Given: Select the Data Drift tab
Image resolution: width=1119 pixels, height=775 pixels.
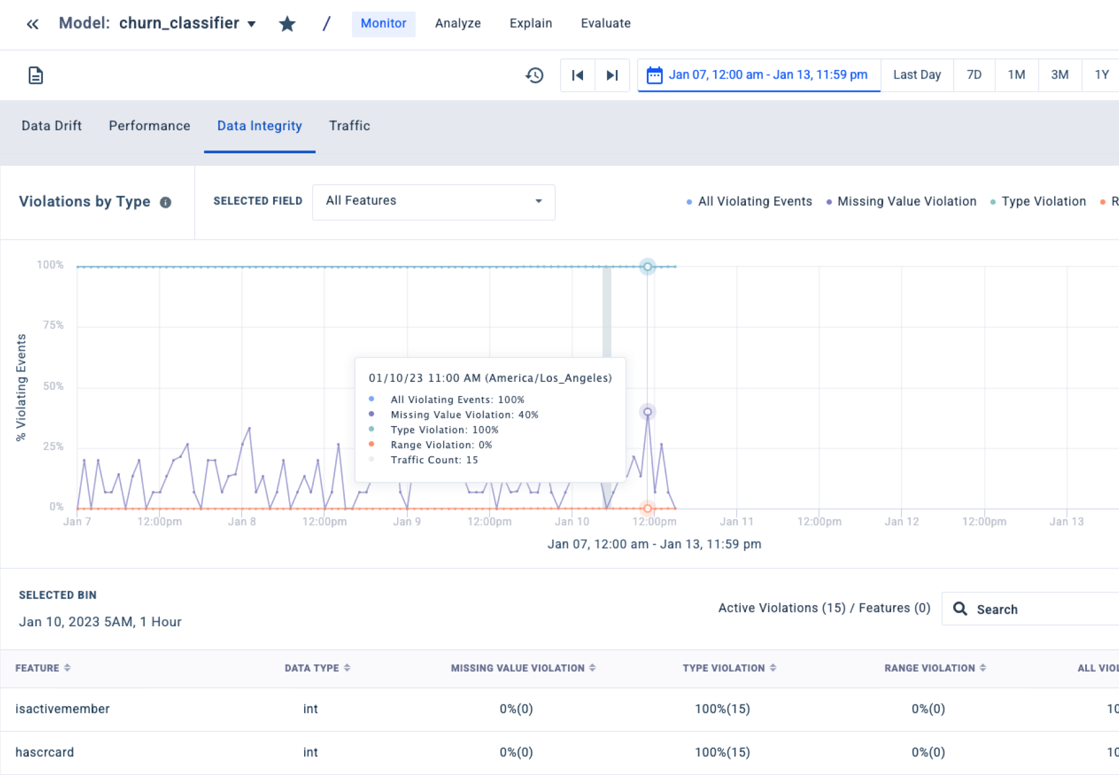Looking at the screenshot, I should point(51,126).
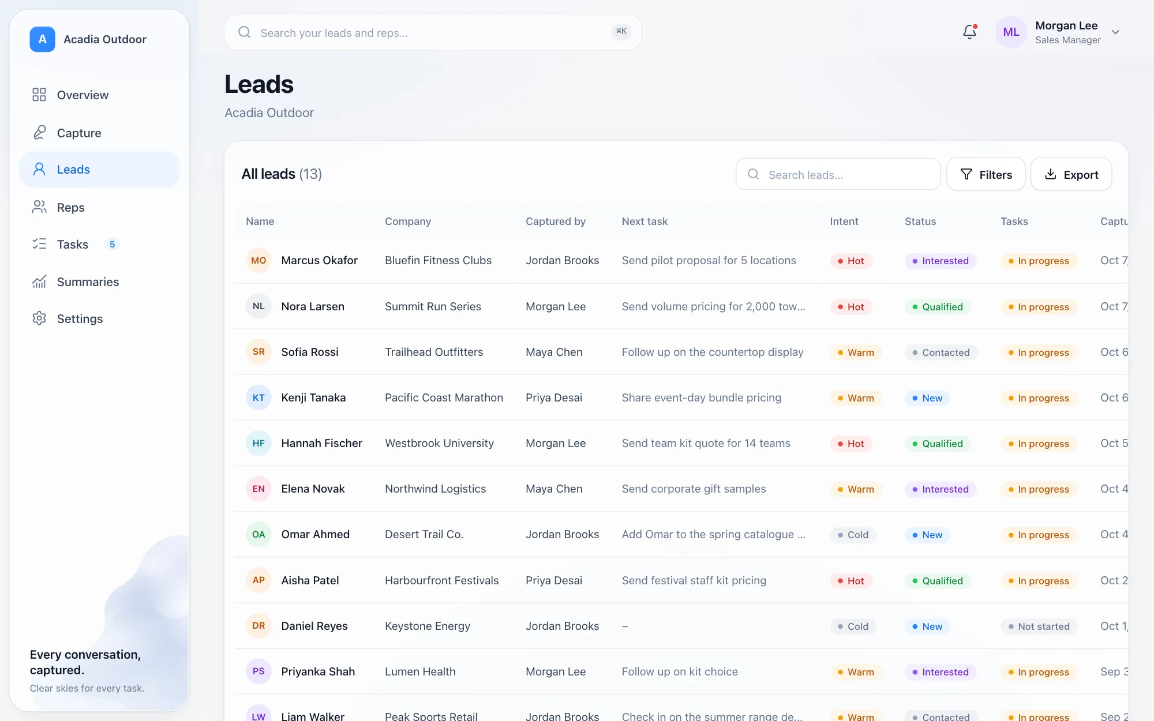Open the Filters dropdown
The height and width of the screenshot is (721, 1154).
click(x=986, y=174)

■ **Requirement**: Restate the entries above word for word, keeping pictures out of the copy.

■ **Answer for this exercise**:
Given: Select the Data Drift tab
Image resolution: width=1119 pixels, height=775 pixels.
Looking at the screenshot, I should point(51,126).
Open the Filters dropdown
The height and width of the screenshot is (721, 1154).
click(x=986, y=174)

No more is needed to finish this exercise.